Le lithium, «or blanc» de l’Europe
Le cofondateur de l’ONG NEA demande une approche plus globale. «Dans tout le pays, il y a une quantité de problématiques environnementales incroyables, qui sont éclipsées par Rio Tinto», note-t-il. Dejan Lekic cite notamment la qualité de l’air, qui se dégrade chaque hiver dans les Balkans. «Tout cela est lié à l’absence d’Etat de droit et à la corruption endémique», s’énerve-t-il.

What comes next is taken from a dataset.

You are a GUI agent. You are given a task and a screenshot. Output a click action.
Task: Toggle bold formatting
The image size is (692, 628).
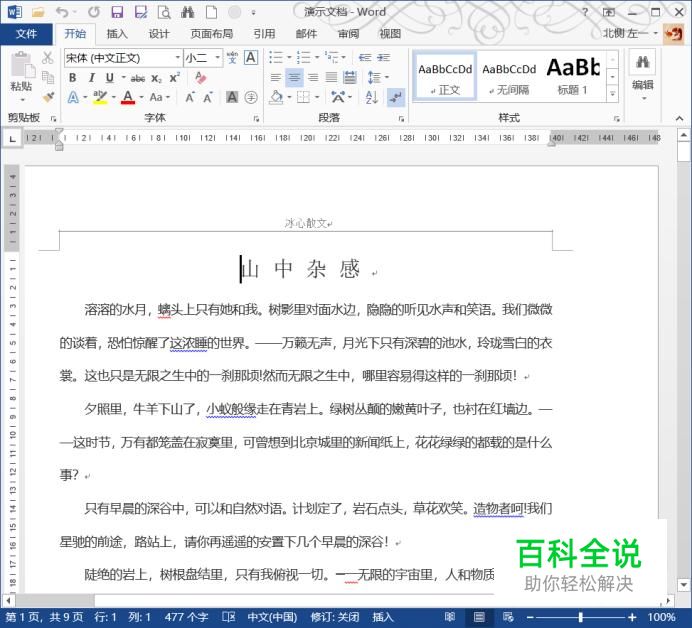pyautogui.click(x=73, y=78)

La construction de la mine de lithium s’accompagnait d’une certaine promesse de transition écologique de la part de Rio Tinto. En effet, c’est un composant essentiel à la construction de batteries électriques, dont la demande croît à toute allure. Le groupe anglo-australien espérait ainsi devenir le principal producteur de cet «or blanc» en Europe.
Interview
Dans les cortèges de l’automne en Serbie, les manifestants faisaient valoir qu’ils refusaient de payer de leurs terres la transition écologique des riches pays européens et leurs voitures électriques. «Nous ne voulons pas devenir une colonie minière», poursuit Bojana Novakovic. Pleine d’espoir, la jeune femme croit que ses concitoyens ont enfin trouvé une cause qui les unit : la défense des ressources naturelles.